1742  Bitcoin / Development & Technical Discussion / Re: Idea: "Superpeers" Bitcoin core/block broadcast should use prioritized peer list on: August 03, 2015, 08:25:24 PM
The Bitcoin core client doesn't prioritize peers through (at least as far as I can telling looking through it), so adding that relay network might help or it might not.
It sends to peers concurrently; the relay network gateway is local and turns most blocks into 2 or fewer packets.
1743  Bitcoin / Development & Technical Discussion / Re: Why is v0.11.0 binary 2x larger than v0.10.2? on: August 03, 2015, 08:22:50 PM
Because the QT part is now statically linked.
1744  Bitcoin / Development & Technical Discussion / Re: Spam attack and miners choice of transactions on: July 31, 2015, 08:43:20 PM
Because the size of a block is limited, the approriate stratey (ignoring transaction dependencies) for miners to use is to order transactions by fees per byte and select in that order.

This is what Bitcoin Core already does.
1745  Bitcoin / Development & Technical Discussion / Re: Q:Is there a deterministic private-public keypair generator w/o the BIP32 issue? on: July 31, 2015, 06:17:29 PM
I responded to this here: https://www.reddit.com/r/Bitcoin/comments/3f1y35/q_is_there_a_deterministic_privatepublic_keypair/ctkj4ff

But this is not currently compatible with Bitcoin (and due to the high verification costs for BLS signatures I dunno if I'd rank it pretty highly).

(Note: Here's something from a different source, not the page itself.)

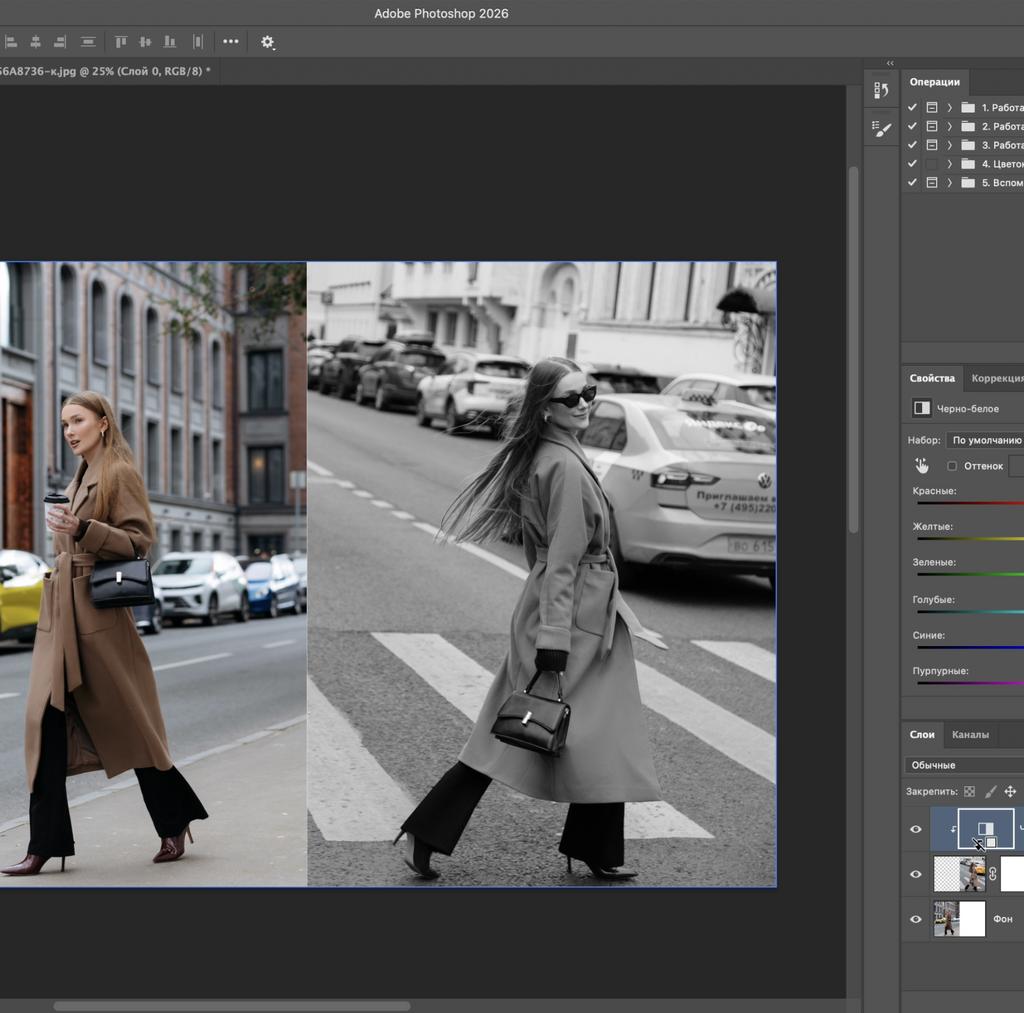The image size is (1024, 1013).
Task: Expand the '4. Цветок' action group
Action: click(948, 163)
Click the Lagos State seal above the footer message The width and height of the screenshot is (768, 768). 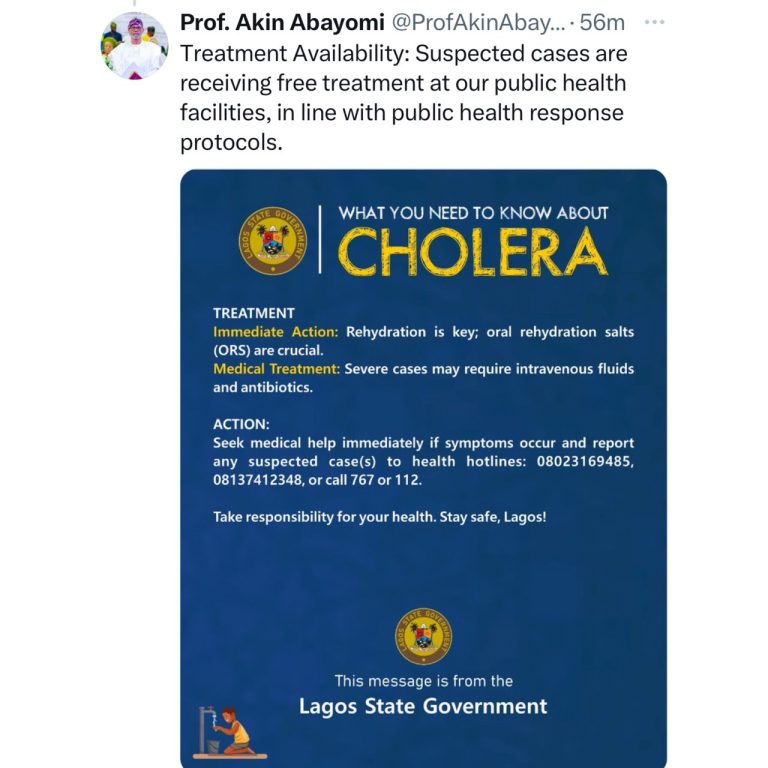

Isn't that what hardened keys are for? From BIP32:

Quote
One weakness that may not be immediately obvious, is that knowledge of a parent extended public key plus any non-hardened private key descending from it is equivalent to knowing the parent extended private key (and thus every private and public key descending from it). This means that extended public keys must be treated more carefully than regular public keys. It is also the reason for the existence of hardened keys, and why they are used for the account level in the tree. This way, a leak of account-specific (or below) private key never risks compromising the master or other accounts.

This isn't compatible with the question's requirement "can publish its master public key".
1746  Bitcoin / Development & Technical Discussion / Re: Why Bitcoin Core doesn't tell you to encrypt your wallet by default? on: July 31, 2015, 05:34:17 PM
I would add the question, why does the encryption not encrypt the whole wallet? The way it is now says "It is ok for everyone to see all the transactions and addresses, but he is not allowed to send." Why is that? Every bank account encrypts all. And you dont let someone look into your fiat wallet normally too.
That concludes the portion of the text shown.